Rows of pointing data
================================

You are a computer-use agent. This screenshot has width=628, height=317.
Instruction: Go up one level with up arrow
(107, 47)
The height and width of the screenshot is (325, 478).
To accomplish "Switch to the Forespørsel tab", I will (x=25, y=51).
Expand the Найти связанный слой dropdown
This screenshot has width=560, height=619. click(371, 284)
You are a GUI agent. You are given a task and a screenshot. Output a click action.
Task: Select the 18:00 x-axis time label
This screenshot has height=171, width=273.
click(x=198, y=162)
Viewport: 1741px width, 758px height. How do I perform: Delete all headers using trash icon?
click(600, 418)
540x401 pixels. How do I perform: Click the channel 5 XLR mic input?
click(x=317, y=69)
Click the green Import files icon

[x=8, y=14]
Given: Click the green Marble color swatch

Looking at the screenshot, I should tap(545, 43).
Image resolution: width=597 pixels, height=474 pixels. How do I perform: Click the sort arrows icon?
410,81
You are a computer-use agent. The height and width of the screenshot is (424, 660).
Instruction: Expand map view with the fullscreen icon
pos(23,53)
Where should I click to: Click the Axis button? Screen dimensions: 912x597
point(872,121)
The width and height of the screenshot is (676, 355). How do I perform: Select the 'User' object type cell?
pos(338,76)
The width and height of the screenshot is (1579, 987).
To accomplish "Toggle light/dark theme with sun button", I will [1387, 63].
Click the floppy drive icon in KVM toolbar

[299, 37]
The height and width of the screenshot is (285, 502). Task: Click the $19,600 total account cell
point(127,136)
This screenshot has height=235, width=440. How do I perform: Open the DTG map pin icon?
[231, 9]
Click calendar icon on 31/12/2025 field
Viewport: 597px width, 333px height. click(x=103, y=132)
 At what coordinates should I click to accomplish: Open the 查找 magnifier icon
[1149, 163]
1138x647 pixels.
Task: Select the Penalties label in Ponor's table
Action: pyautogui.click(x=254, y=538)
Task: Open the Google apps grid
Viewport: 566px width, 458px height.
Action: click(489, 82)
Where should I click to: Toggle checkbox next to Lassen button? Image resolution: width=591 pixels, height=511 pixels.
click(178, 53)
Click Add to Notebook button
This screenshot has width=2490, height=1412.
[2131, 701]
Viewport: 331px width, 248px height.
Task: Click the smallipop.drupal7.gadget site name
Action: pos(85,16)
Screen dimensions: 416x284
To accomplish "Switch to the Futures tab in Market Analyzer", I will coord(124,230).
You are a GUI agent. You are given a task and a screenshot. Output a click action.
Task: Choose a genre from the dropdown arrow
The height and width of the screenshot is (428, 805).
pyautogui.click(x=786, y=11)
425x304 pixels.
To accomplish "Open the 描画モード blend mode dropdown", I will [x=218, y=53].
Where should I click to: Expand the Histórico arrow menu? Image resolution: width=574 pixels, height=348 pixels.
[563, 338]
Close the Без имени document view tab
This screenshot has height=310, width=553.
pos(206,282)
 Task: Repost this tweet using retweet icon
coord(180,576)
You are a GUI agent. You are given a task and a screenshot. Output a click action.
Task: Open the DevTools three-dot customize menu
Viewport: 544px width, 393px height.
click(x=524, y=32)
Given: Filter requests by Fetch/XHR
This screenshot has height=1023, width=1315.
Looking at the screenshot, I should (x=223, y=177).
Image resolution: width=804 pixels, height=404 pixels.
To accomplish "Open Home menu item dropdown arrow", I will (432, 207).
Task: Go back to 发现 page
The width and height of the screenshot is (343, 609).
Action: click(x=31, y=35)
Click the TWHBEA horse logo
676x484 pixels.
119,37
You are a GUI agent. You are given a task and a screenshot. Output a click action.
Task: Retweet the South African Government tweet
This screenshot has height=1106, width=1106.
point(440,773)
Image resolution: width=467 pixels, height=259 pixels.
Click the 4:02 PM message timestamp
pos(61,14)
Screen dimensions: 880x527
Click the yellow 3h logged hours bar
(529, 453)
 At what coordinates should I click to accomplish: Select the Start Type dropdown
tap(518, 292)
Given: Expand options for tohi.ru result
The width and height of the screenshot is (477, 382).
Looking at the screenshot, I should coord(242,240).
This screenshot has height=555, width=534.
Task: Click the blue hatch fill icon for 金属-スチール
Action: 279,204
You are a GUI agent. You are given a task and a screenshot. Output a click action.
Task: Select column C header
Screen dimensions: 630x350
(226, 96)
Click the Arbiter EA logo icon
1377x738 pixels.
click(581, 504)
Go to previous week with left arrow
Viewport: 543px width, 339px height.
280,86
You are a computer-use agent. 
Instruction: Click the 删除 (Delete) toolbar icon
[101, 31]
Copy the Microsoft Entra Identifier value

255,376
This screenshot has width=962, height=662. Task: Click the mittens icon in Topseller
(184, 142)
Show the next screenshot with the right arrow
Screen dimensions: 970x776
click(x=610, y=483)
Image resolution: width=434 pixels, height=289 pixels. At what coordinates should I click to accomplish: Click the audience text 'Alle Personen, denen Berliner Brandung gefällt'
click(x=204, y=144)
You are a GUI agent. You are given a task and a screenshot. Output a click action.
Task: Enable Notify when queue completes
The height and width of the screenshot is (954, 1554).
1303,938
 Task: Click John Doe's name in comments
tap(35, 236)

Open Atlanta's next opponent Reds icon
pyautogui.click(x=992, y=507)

================================

## Written instruction
Rewrite all of the lines above, changing each "How do I perform" to "How can I carry out" and keeping everything else the same.

## Solution to the problem
You are a computer-use agent. This screenshot has width=628, height=317.
Instruction: Go up one level with up arrow
(107, 47)
The height and width of the screenshot is (325, 478).
To accomplish "Switch to the Forespørsel tab", I will (x=25, y=51).
Expand the Найти связанный слой dropdown
This screenshot has width=560, height=619. click(371, 284)
You are a GUI agent. You are given a task and a screenshot. Output a click action.
Task: Select the 18:00 x-axis time label
This screenshot has height=171, width=273.
click(x=198, y=162)
Viewport: 1741px width, 758px height. How can I carry out: Delete all headers using trash icon?
click(600, 418)
540x401 pixels. How can I carry out: Click the channel 5 XLR mic input?
click(x=317, y=69)
Click the green Import files icon

[x=8, y=14]
Given: Click the green Marble color swatch

Looking at the screenshot, I should tap(545, 43).
Image resolution: width=597 pixels, height=474 pixels. How can I carry out: Click the sort arrows icon?
410,81
You are a computer-use agent. The height and width of the screenshot is (424, 660).
Instruction: Expand map view with the fullscreen icon
pos(23,53)
Where should I click to: Click the Axis button? Screen dimensions: 912x597
point(872,121)
The width and height of the screenshot is (676, 355). How can I carry out: Select the 'User' object type cell?
pos(338,76)
The width and height of the screenshot is (1579, 987).
To accomplish "Toggle light/dark theme with sun button", I will [1387, 63].
Click the floppy drive icon in KVM toolbar

[299, 37]
The height and width of the screenshot is (285, 502). Task: Click the $19,600 total account cell
point(127,136)
This screenshot has height=235, width=440. How can I carry out: Open the DTG map pin icon?
[231, 9]
Click calendar icon on 31/12/2025 field
Viewport: 597px width, 333px height. click(x=103, y=132)
 At what coordinates should I click to accomplish: Open the 查找 magnifier icon
[1149, 163]
1138x647 pixels.
Task: Select the Penalties label in Ponor's table
Action: pyautogui.click(x=254, y=538)
Task: Open the Google apps grid
Viewport: 566px width, 458px height.
Action: click(489, 82)
Where should I click to: Toggle checkbox next to Lassen button? Image resolution: width=591 pixels, height=511 pixels.
click(178, 53)
Click Add to Notebook button
This screenshot has width=2490, height=1412.
[2131, 701]
Viewport: 331px width, 248px height.
Task: Click the smallipop.drupal7.gadget site name
Action: pos(85,16)
Screen dimensions: 416x284
To accomplish "Switch to the Futures tab in Market Analyzer", I will coord(124,230).
You are a GUI agent. You are given a task and a screenshot. Output a click action.
Task: Choose a genre from the dropdown arrow
The height and width of the screenshot is (428, 805).
pyautogui.click(x=786, y=11)
425x304 pixels.
To accomplish "Open the 描画モード blend mode dropdown", I will [x=218, y=53].
Where should I click to: Expand the Histórico arrow menu? Image resolution: width=574 pixels, height=348 pixels.
[563, 338]
Close the Без имени document view tab
This screenshot has height=310, width=553.
pos(206,282)
 Task: Repost this tweet using retweet icon
coord(180,576)
You are a GUI agent. You are given a task and a screenshot. Output a click action.
Task: Open the DevTools three-dot customize menu
Viewport: 544px width, 393px height.
click(x=524, y=32)
Given: Filter requests by Fetch/XHR
This screenshot has height=1023, width=1315.
Looking at the screenshot, I should (x=223, y=177).
Image resolution: width=804 pixels, height=404 pixels.
To accomplish "Open Home menu item dropdown arrow", I will (432, 207).
Task: Go back to 发现 page
The width and height of the screenshot is (343, 609).
Action: click(x=31, y=35)
Click the TWHBEA horse logo
676x484 pixels.
119,37
You are a GUI agent. You are given a task and a screenshot. Output a click action.
Task: Retweet the South African Government tweet
This screenshot has height=1106, width=1106.
point(440,773)
Image resolution: width=467 pixels, height=259 pixels.
Click the 4:02 PM message timestamp
pos(61,14)
Screen dimensions: 880x527
Click the yellow 3h logged hours bar
(529, 453)
 At what coordinates should I click to accomplish: Select the Start Type dropdown
tap(518, 292)
Given: Expand options for tohi.ru result
The width and height of the screenshot is (477, 382).
Looking at the screenshot, I should coord(242,240).
This screenshot has height=555, width=534.
Task: Click the blue hatch fill icon for 金属-スチール
Action: 279,204
You are a GUI agent. You are given a task and a screenshot. Output a click action.
Task: Select column C header
Screen dimensions: 630x350
(226, 96)
Click the Arbiter EA logo icon
1377x738 pixels.
click(581, 504)
Go to previous week with left arrow
Viewport: 543px width, 339px height.
280,86
You are a computer-use agent. 
Instruction: Click the 删除 (Delete) toolbar icon
[101, 31]
Copy the Microsoft Entra Identifier value

255,376
This screenshot has width=962, height=662. Task: Click the mittens icon in Topseller
(184, 142)
Show the next screenshot with the right arrow
Screen dimensions: 970x776
click(x=610, y=483)
Image resolution: width=434 pixels, height=289 pixels. At what coordinates should I click to accomplish: Click the audience text 'Alle Personen, denen Berliner Brandung gefällt'
click(x=204, y=144)
You are a GUI agent. You are given a task and a screenshot. Output a click action.
Task: Enable Notify when queue completes
The height and width of the screenshot is (954, 1554).
1303,938
 Task: Click John Doe's name in comments
tap(35, 236)

Open Atlanta's next opponent Reds icon
pyautogui.click(x=992, y=507)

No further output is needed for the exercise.